The government has pledged to put into law an obligation to spend at least 0.7% of Gross National Income on aid.
International development was one of just two departments not to have its budget cut in the coalition's austerity drive. Some have been annoyed at money leaving Britain during times of economic hardship at home, particularly when it's channelled into countries with booming economies like India.
The target was set by the U.N's Millenium Project. The UN has praised Britain's ring-fencing of its overseas aid budget, saying:
"Some countries, such as the United Kingdom, despite this very difficult economic crisis, has boldly proved that it is possible to meet global commitments and domestic fiscal needs at the same time. I applaud the leadership of Prime Minister David Cameron."
According to the influential Lords Committee on Economic Affairs, the government should "drop" this commitment.
The committee wrote in its report that the target would "deprive future Governments of the flexibility to respond to changing circumstances at home and abroad."
The Lords added that the International Development Secretary Andrew Mitchell "not put forward any case for legislation other than the Government’s political commitment to it."
In reaction to this report, Mitchell said: "The British Government makes no apologies for sticking to its commitments to the world's poorest people.
"Spending less than one per cent of our national income on aid - an internationally agreed target - will create a safer and more prosperous world for the UK. And it will get 11 million children into school, vaccinate 55 million children against preventable diseases and stop 250,000 newborn babies dying needlessly.
"Going back on this promise would cost lives" he warned.
Professor Philip Booth, from the Institute for Economic Affairs, told the Huffington Post UK that there is "no scientific basis" for the target, which was "originally set 40 years ago".
"Foreign aid has a very poor record. It may be do better in the future. It could be better managed. However, the very worst way to manage a successful government is to select an arbitrary target for inputs and rapidly raise spending"
He disagreed with the "silly" idea from Andrew Mitchell that dropping the target would cost lives.
"Aid itself costs lives, 40% of arms in Africa were financed by government aid, redirected from its intended purposes." he added.

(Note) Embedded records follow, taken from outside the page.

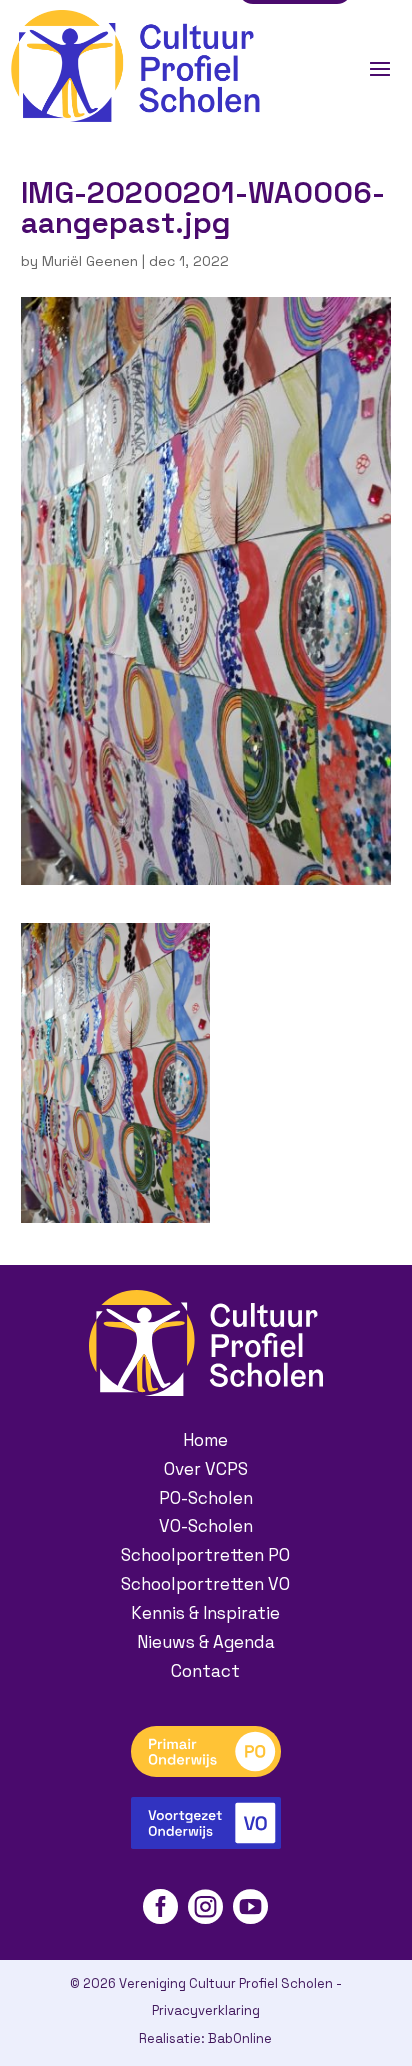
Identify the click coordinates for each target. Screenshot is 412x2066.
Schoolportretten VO (205, 1584)
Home (205, 1440)
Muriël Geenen (90, 261)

Booth argued that the government can "still on a project by project basis" decide whether it will invest, without a target that would "bind future parliaments".
Max Lawson, Oxfam's Head of Policy, said:
“Reneging on our aid promises would deprive millions of the world’s poorest people of life saving medicines, clean water and the chance to go to school.
“The Committee is guilty of presenting a false choice between delivering high quality aid and increasing its quantity – the Government can and should do both.
“Ministers deserve real credit for keeping our commitments to the poorest during these tough times – it is one of the things that allows Britain to hold our head high on the world stage.”